■ Work request
Please print exactly the lines from the line containing "Open the ad title Witaj na Amazon.pl" through the end of the data, no more, and keep pictures out of the copy.

(Extracted data begins)

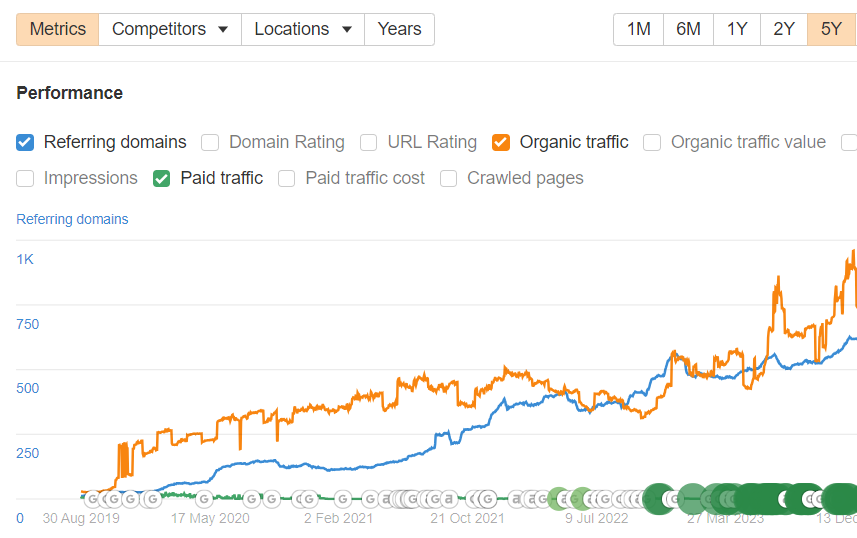Image resolution: width=857 pixels, height=538 pixels.
Task: Click the Google update marker near 17 May 2020
Action: [204, 498]

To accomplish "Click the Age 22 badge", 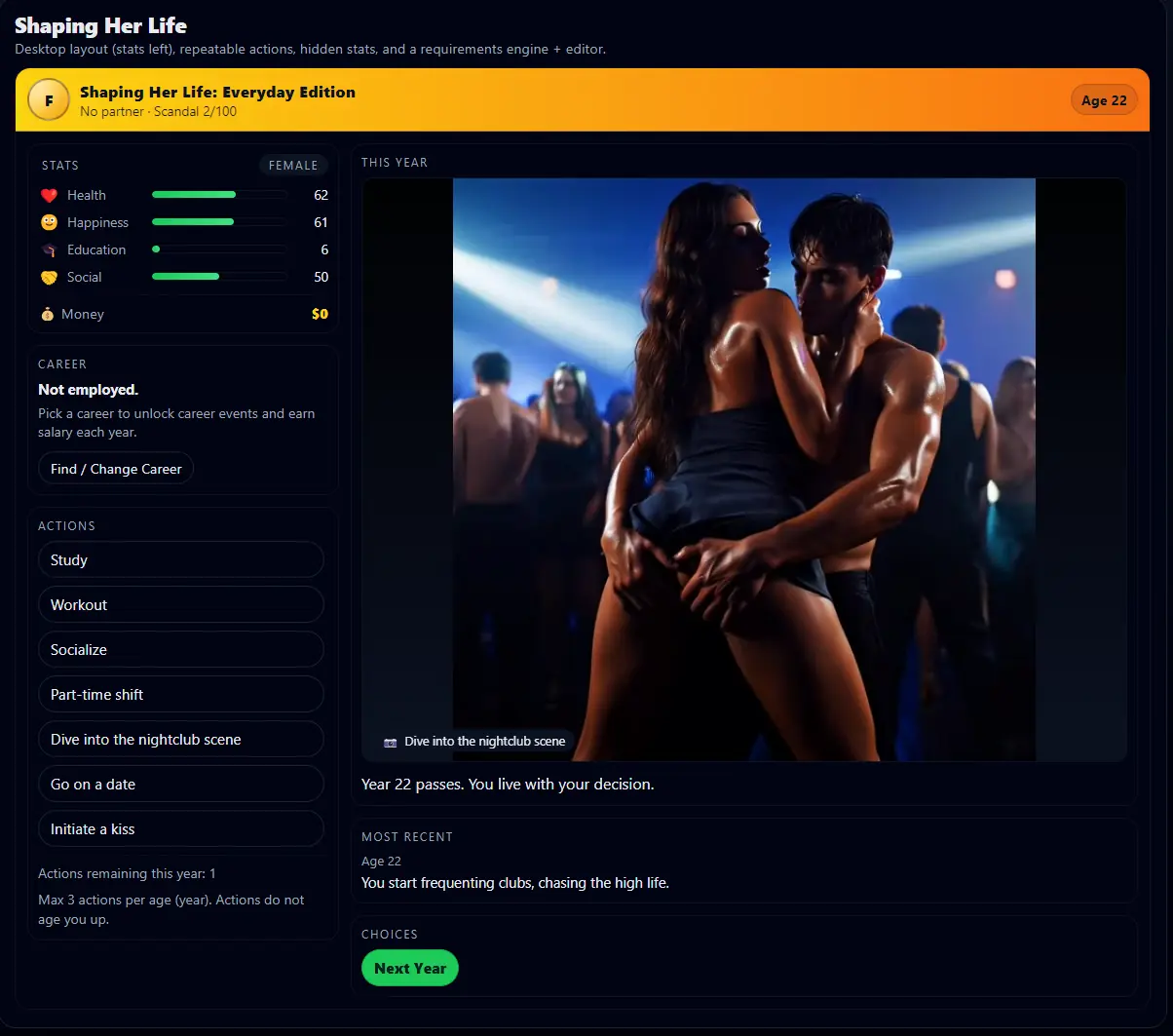I will point(1104,100).

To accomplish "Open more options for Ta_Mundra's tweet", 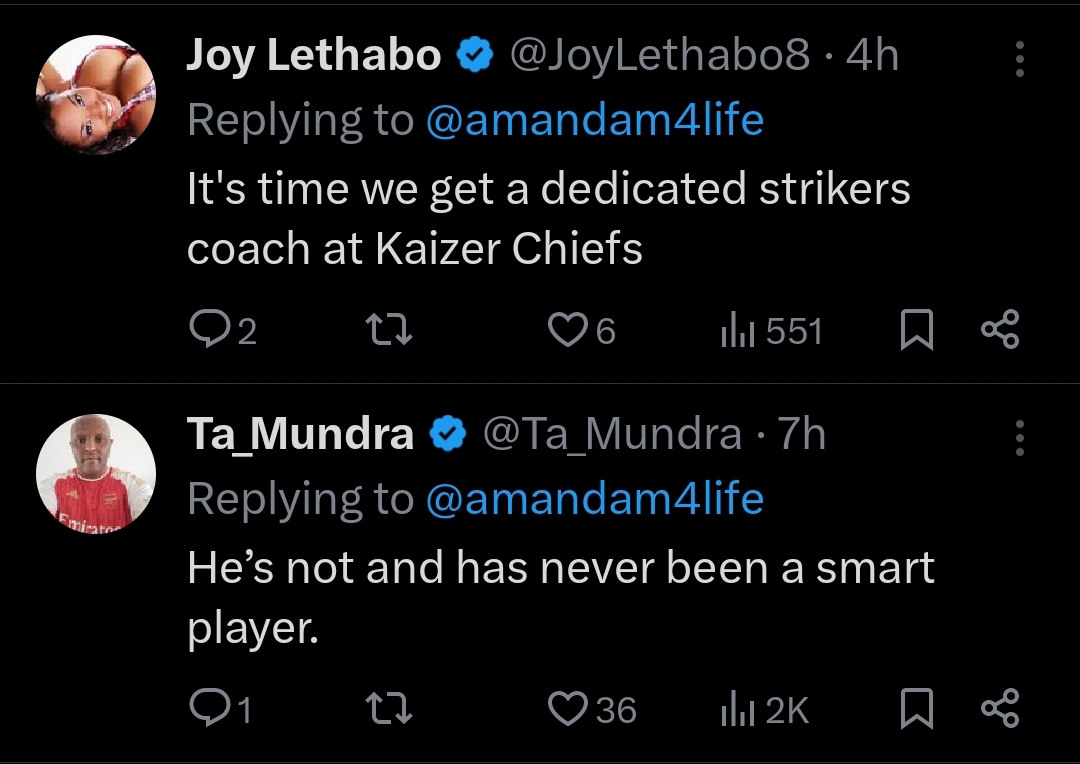I will (1019, 438).
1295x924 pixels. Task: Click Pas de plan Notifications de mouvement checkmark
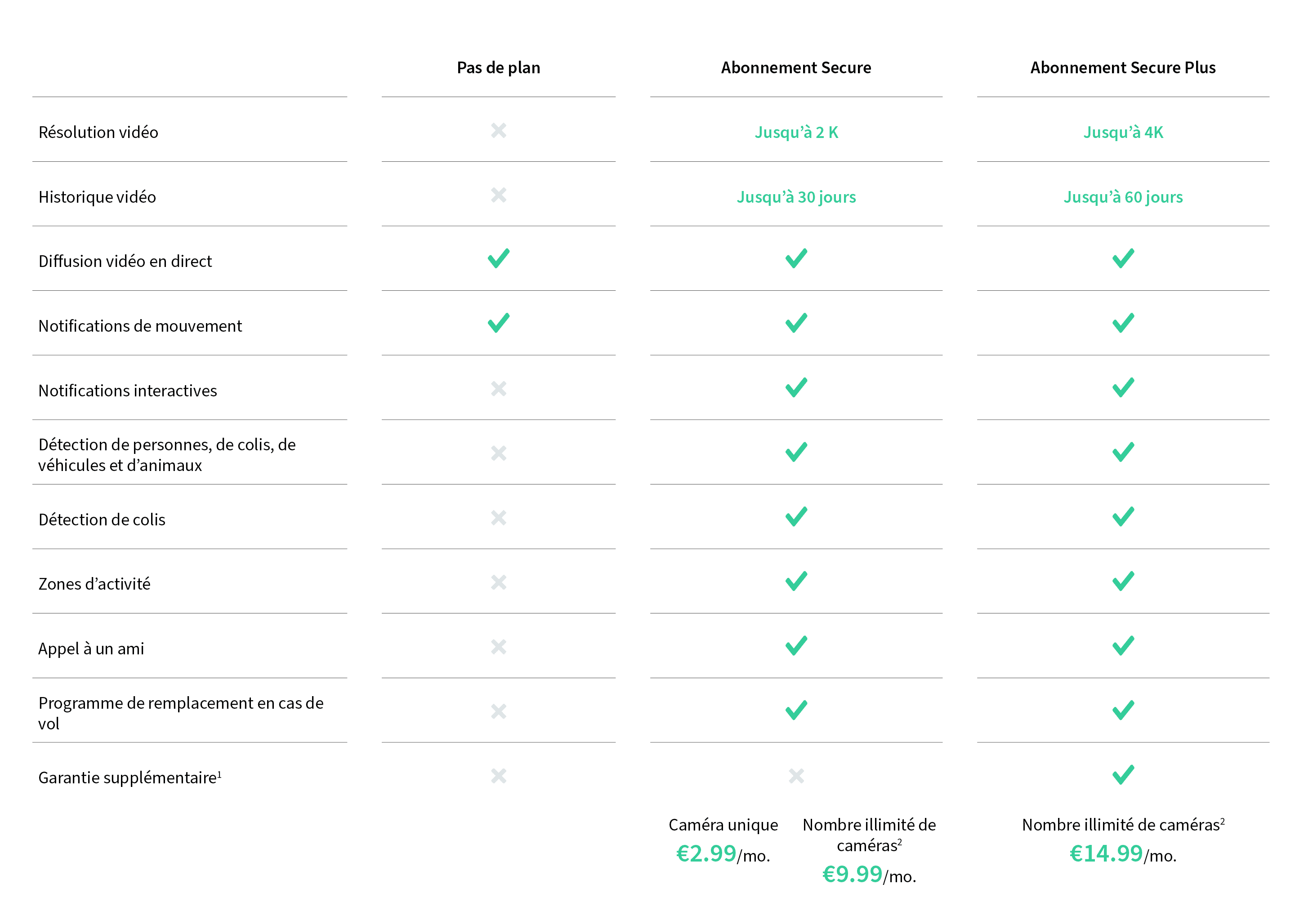click(x=498, y=323)
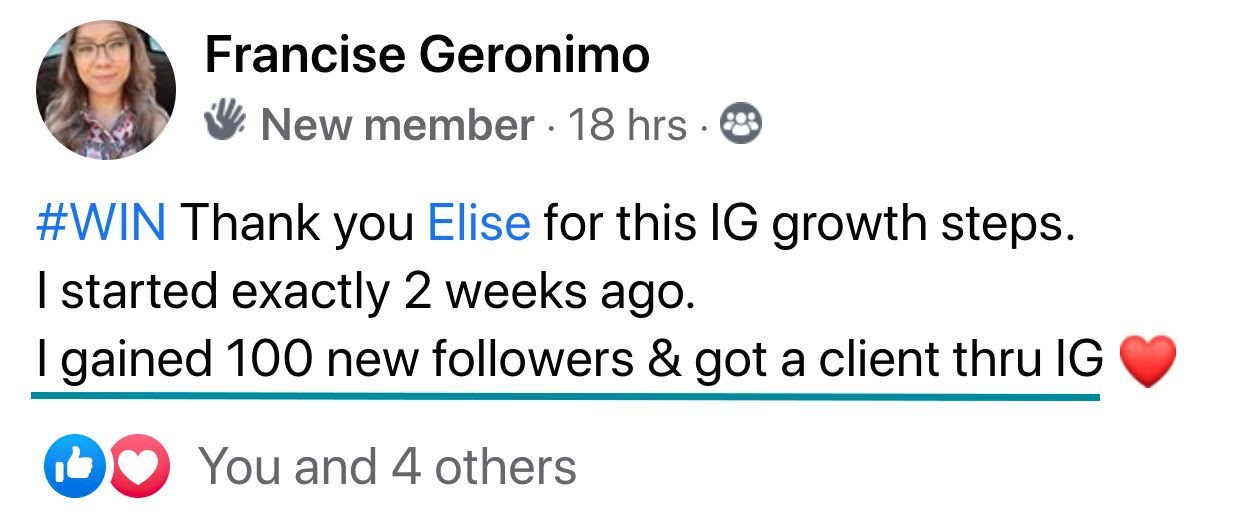Show who reacted via "You and 4 others"
Viewport: 1247px width, 530px height.
tap(388, 467)
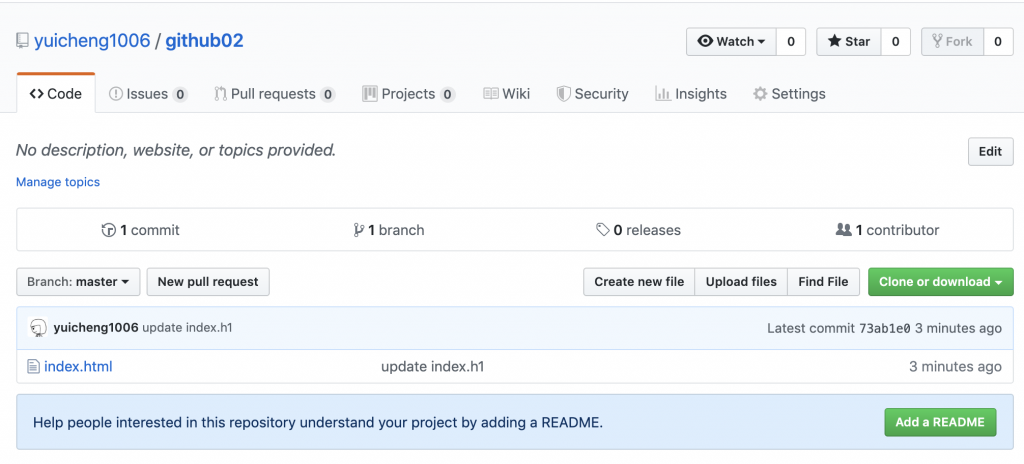
Task: Click the Add a README button
Action: tap(940, 422)
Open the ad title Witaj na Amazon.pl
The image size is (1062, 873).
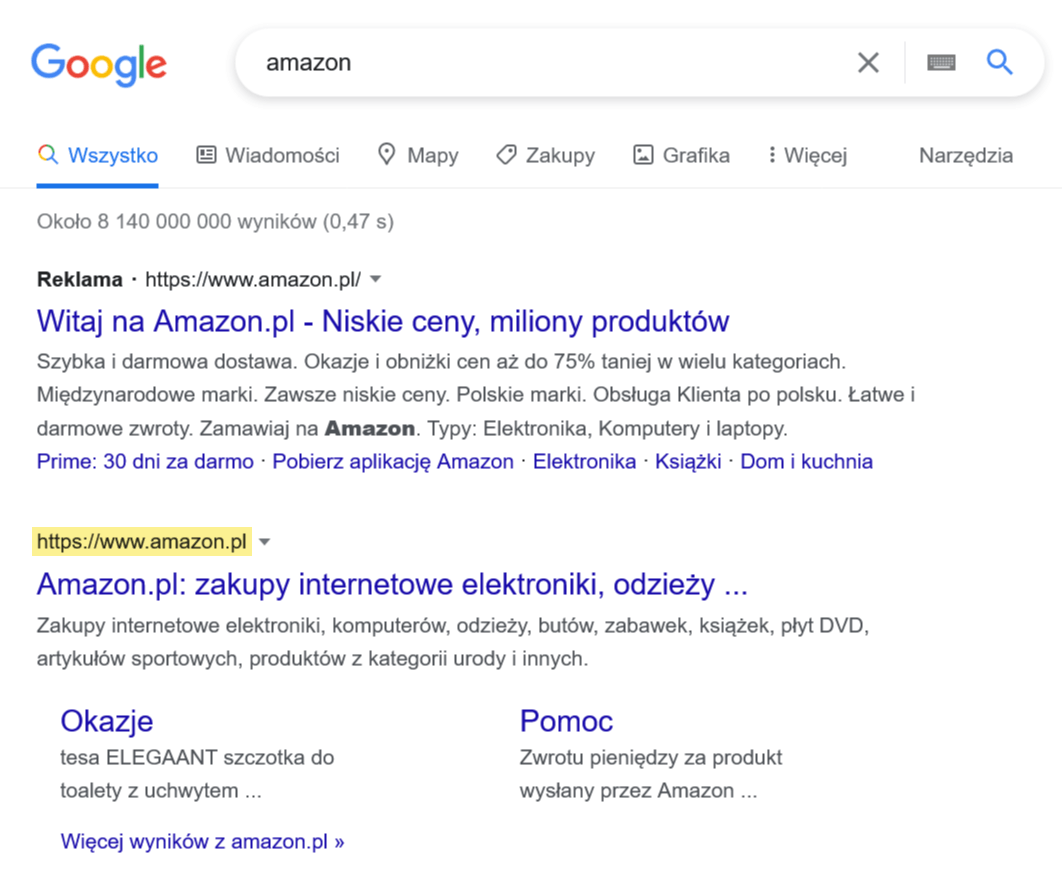point(383,321)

(Extracted data ends)

■ Output for this task
Open the ad title Witaj na Amazon.pl
The image size is (1062, 873).
point(383,321)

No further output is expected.